Alternatively, fold all six sub-phases into one v0.1.26 release if the work runs small. We'll see how 8a-8c size up before deciding.


Total scope estimate

Sub-phaseLOC (engine)LOC (tests)LOC (docs)
8a — algorithms~250~200
8b — SQL integration~250~300
8c — persistence~250~200
8d — hybrid example~50~150
8e — MCP tool~50~100
8f — docs sweep~600
Total~850~800~750

About 2.4 kLOC overall, ~850 of which is engine code. Comparable to Phase 7d (HNSW) which clocked in around 1.8 kLOC across its three sub-phases.


Out of scope (deferred to Phase 8.1+ or beyond)

  • Multi-column FTS (Q2) — single-column for the MVP.
  • Unicode tokenization (Q3) — ASCII for the MVP, follow-up cargo feature.
  • Stemming + stop words (Q4 + Q5) — not on the roadmap.
  • Configurable BM25 parametersk1 and b are fixed at SQLite-FTS5 defaults (1.5 / 0.75). Per-column field-weighting deferred.
  • Phrase queries (MATCH '"exact phrase"') — single-token matching only for the MVP. Phrase queries need positional postings, doubling the index size. Phase 8.1.
  • Query operators (AND / OR / NOT inside the query string) — for the MVP, fts_match(col, 'a b c') matches rows containing a OR b OR c (any-term). Boolean query syntax deferred to Phase 8.1.
  • Highlight / snippet generation (snippet(col, 'q')) — not in the MVP. Easy to add later if users want it.
  • Multi-index intersection optimizer (Q6) — FTS pre-filter + scalar WHERE for the MVP.
  • Incremental DELETE / UPDATE (Q7) — rebuild-on-save for the MVP.

Risks + things to watch

  1. Persistence is the load-bearing risk. Phase 7d.3 estimated 300 LOC for HNSW persistence, shipped at ~600. FTS posting lists could similarly blow the estimate — long posting lists need overflow chaining. Watch for it; budget +50% on 8c if signs of growth appear early.
  2. Tokenizer edge cases. Numeric tokens, hyphenated words, URL-like text — even ASCII tokenization has surprising corners. Test against a realistic corpus early, not just synthetic.
  3. Index update during transaction. A BEGIN; INSERT ... INSERT ... COMMIT; block currently does N incremental FTS updates inside the in-memory snapshot, then the auto-save fires once at COMMIT. The persistence code (8c) needs to write a single batched update rather than N per-row writes. Mirrors how HNSW persistence handles transactions.
  4. MCP bm25_search and the sqlrite-mcp --no-default-features build. The current --no-default-features MCP build (six tools, no ask) should also lose bm25_search — wait, that doesn't quite work because bm25_search doesn't depend on the LLM. Resolution: bm25_search is gated behind a new fts cargo feature on the engine, default-on. The MCP server's tool list already follows the engine's cargo features for ask; same shape for fts.

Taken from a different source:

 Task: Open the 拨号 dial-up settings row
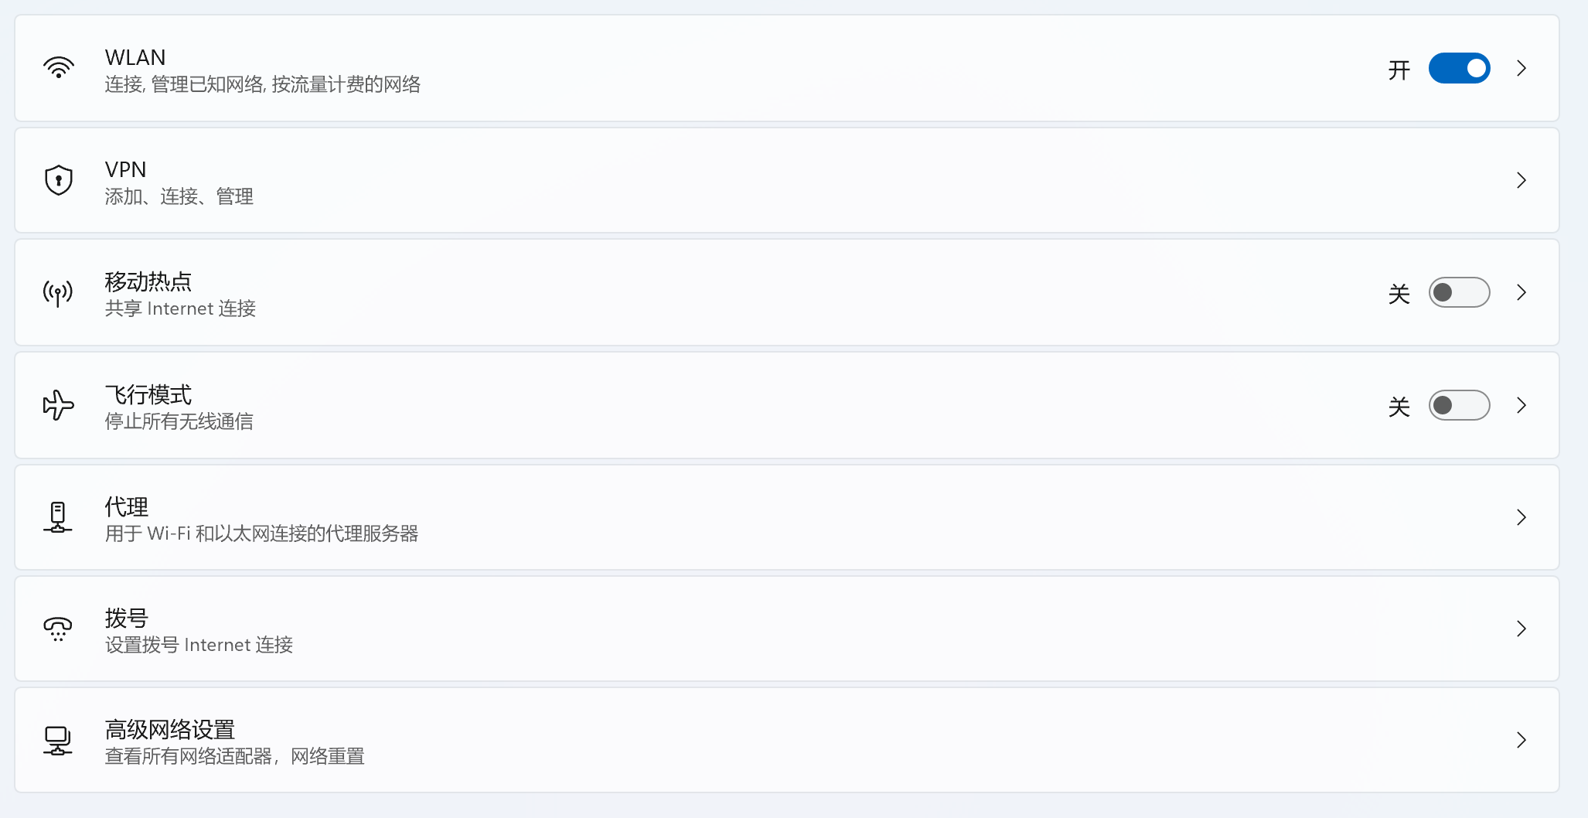coord(787,629)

Quick reference: how Phase 8 plugs into the engine

Concrete file:line touch points for anyone reading the eventual PRs:

ComponentFilePhase 8 change
IndexMethod enumsrc/sql/executor.rs:482-485add Fts variant
IndexType::Custom dispatchsrc/sql/executor.rs:383-388add "fts" arm
try_*_probe optimizer hooksrc/sql/executor.rs:757-838 (HNSW reference)new try_fts_probe
Scalar-fn dispatchersrc/sql/executor.rs:1176-1216add fts_match + bm25_score arms
Cell kind tag tablesrc/sql/pager/cell.rs:56-74add KIND_FTS_POSTING: u8 = 0x06
Cell encoding templatesrc/sql/pager/hnsw_cell.rs:7-70model new fts_cell.rs after this
Table schema (per-table indexes)src/sql/db/table.rsadd fts_indexes: Vec<FtsIndex> (mirrors hnsw_indexes)
New modulesrc/sql/fts/tokenizer + bm25 + posting_list + (later) cell
MCP toolsqlrite-mcp/src/tools/bm25_search.rs (NEW)mirrors vector_search.rs
Engine fts featureCargo.toml [features]add fts (default-on); gate everything above

See also

  • docs/phase-7-plan.md — the template this plan follows; specifically the §7d (HNSW) sub-phases that 8a-8c mirror most closely.
  • docs/architecture.md — workspace + engine module map.
  • docs/sql-engine.mdprocess_command + executor architecture; FTS optimizer hook will appear here once 8b lands.
  • docs/file-format.md — page format reference; KIND_FTS_POSTING documented here once 8c lands.
  • docs/mcp.md — MCP server tool reference; bm25_search documented here once 8e lands.
  • docs/ask.md — natural-language → SQL feature; once FTS ships, the LLM's prompt gets to teach the model about fts_match + bm25_score (small follow-up to sqlrite-ask's system rules).